I went to my local optometrist for a post operative check up and to voice my concerns about my new vision problem. He said that I had what he called “Floppy Iris Syndrome” (sounds made up, I know). Again he reminded us he could only offer speculation but he said it appeared that because my implant was placed further back this time to prevent it catching on my pupil and rubbing my iris that there was nothing to support my iris and so it was “flopping”. This made perfect sense. Back we went to Vancouver to consult with my ophthamologist. He decided that this time he would implant a new lens. My eye was still red and not yet fully healed so the thought of them cutting into it again so soon didn’t seem right to me. But he assured us it was best to do this right away as opposed to months or years later. So again -a month and a half later- surgery was booked for the following morning. I felt doomed this time for some reason. I felt that something would go wrong again and that I would not be able to see as well. Not long after I woke up from surgery my mom informed me that yet again at the last minute my surgeon had decided not to implant a new lens and to instead reposition the old one. I was really irritated and a bit disheartened, but reminded myself that he was the surgeon and he knows best. This time my pain level was a lot higher it had ever been with my other surgeries. Not unmanageable but higher.
The day after the surgery though, would end up being one of the hardest things I’ve ever gone through. I woke up in a tremendous amount of pain. It hurt to look anywhere, but if one eye moves so does the other. When we got to the eye doctors for my checkup (with a surgeon’s helper, not my actual surgeon) I was very aggitated. I had done this 5 times before, I knew the drill. They were going to take off my patch and hold open my eyelid, shine a light in it, put drops in it. Usually I wouldn’t flinch but this time I was in so much pain that the thought made my stomach turn -and for good reason. The pain I felt just from the weight of that tiny drop hitting my eye was enough to make me tear up and cry out. Of course the doc thought I was just being a baby he didn’t know me or my history, until my mom promptly explained to him that even at four years old I had not complained once during all of this. This was not the same, something was wrong. I have a very high pain tolerance. After all I’d been living in pain literally everyday for the past 2 and a half years. And so she knew the amount of pain I must’ve been in. But things were about to get much, much worse.

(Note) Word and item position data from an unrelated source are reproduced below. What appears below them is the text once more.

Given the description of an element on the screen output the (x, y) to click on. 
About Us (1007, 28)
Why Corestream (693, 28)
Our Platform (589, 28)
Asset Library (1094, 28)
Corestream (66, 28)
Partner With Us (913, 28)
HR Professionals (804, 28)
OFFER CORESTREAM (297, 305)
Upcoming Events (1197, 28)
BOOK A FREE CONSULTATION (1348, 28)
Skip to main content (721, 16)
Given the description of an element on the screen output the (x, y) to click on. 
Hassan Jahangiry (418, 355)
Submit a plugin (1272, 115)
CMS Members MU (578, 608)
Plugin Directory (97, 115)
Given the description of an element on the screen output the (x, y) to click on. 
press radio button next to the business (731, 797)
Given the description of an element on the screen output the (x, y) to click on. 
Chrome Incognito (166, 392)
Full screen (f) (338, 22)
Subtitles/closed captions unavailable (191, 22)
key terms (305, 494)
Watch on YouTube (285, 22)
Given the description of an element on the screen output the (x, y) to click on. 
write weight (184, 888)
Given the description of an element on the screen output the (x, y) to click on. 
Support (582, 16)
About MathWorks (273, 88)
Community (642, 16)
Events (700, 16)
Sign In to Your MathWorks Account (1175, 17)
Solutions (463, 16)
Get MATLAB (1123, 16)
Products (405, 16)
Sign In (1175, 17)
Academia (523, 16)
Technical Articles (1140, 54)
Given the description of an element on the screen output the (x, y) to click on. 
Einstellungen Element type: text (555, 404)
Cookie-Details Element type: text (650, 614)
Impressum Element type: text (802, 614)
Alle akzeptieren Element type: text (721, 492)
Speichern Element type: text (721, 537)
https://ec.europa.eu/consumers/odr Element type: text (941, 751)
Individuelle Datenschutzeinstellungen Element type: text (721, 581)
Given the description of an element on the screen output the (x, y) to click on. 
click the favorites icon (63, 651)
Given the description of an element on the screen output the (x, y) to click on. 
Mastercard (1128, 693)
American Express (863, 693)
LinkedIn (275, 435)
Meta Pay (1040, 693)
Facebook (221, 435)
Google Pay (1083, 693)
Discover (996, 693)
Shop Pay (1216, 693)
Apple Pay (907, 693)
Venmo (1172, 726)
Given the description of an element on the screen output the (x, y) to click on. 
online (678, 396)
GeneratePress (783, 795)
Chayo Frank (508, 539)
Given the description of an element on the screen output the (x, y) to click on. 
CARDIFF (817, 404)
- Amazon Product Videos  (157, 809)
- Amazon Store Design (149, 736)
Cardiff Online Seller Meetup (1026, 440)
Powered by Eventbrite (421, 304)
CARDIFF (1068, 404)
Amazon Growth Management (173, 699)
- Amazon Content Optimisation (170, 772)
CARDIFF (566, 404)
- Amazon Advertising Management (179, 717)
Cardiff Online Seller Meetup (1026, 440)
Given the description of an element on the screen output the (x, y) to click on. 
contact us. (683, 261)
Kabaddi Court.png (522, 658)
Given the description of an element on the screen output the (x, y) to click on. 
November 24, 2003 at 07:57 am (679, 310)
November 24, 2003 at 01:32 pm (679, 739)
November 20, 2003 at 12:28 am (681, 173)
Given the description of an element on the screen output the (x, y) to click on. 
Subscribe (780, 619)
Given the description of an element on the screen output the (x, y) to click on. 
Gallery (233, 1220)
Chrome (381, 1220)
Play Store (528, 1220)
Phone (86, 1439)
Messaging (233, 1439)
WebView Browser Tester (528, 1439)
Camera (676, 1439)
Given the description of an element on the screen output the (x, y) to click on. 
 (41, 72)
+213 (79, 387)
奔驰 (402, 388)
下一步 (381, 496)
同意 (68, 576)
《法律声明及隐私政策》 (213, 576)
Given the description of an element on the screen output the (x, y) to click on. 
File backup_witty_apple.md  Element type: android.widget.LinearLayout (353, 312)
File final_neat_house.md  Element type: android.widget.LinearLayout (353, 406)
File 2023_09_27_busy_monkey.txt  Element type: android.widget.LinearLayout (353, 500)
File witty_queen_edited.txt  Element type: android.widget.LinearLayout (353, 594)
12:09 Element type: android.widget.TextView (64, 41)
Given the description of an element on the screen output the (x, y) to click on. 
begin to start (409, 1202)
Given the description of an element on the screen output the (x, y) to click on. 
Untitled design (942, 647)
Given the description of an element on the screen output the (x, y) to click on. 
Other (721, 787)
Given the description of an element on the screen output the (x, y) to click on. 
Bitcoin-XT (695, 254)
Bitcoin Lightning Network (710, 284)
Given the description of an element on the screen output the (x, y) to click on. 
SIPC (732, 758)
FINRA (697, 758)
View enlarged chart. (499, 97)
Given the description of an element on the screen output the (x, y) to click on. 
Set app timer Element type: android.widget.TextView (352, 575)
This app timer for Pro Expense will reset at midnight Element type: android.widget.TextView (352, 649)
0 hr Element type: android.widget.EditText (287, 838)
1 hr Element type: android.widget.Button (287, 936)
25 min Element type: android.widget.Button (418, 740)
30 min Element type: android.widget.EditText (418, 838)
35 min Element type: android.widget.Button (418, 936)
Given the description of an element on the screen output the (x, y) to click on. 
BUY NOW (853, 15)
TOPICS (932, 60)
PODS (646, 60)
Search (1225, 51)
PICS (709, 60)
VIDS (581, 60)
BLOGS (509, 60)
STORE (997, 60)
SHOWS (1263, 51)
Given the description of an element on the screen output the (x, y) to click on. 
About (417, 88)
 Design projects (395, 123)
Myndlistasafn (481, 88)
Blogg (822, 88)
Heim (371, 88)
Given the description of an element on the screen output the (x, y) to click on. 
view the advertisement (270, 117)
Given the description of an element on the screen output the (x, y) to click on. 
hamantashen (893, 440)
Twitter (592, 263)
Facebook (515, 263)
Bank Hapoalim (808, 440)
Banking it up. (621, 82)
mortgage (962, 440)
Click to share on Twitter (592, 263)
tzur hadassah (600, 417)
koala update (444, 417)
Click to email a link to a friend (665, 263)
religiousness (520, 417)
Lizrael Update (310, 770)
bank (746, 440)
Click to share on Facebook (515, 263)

To find out what was wrong I would need an ultrasound on my eye. At first I was certain they must have a different way of doing this one eyes. There was no way they were going to hold that thing down on my eye and move it around. My eye was still mushy and flat, there were stitches sticking out everywhere and fresh wounds, not to mention a drop hitting my eye was really painful and this thing would be much heavier. There was no way. But yes, that’s exactly what they were going to do. I almost swallowed my heart as they explained the procedure. The 20 minutes it took seemed to drag on for hours. My fingers hurt from clenching the chair arms so hard. I could hear my mom sniffling in the corner. I was silent, -I was afraid to unlock my jaw and unclench my teeth- but she could tell by how I was holding my body how much pain I was in. Like I said, I have a high pain tolerance, and this was the most painful thing I’ve ever had to endure. It was like someone was splitting my skull with a sledgehammer and electricuting me at the same time. But, it needed to be done. The ultrasound revealed that my eye had hemorrhaged and was severly inflamed which was the cause of so much pain. This could be very damaging to the eye if left untreated. I was immediately put on a high dose of steroid drops four times a day (more pain!) along with steroid tablets to help the healing and zantac to protect my stomach from the steroids. I was also on a few other drops that I always take after surgery starting four times a day everyday. I was a bit traumatized the rest of the day, but proud that I had handled it -not that I had much of a choice. I was surprised to know how much pain we are capable of dealing with when left with no options though.
My eye (because of the complications) was taking a much longer time to heal than it had after the previous surgeries. I was edgy and wanted to know if my vision would be back to the way it used to be before the floppy iris. After all of the pain and worry, the drops, the traveling, the money, this surgery turned out worse than the last one. I didn’t have the floppy iris now, but I had severe double vision. Along with that my vision itself had decreased considerably compared to before. I could no longer read nearly as well as I had been able to (my left eye is my nearsighted eye). I double vision I’m told is a hazzard of the type of lenses I have, along with the size of the lens. It is rare but sometimes people do end up with these visual aberrations. The name of the aberration that closest fits mine is Coma aberration.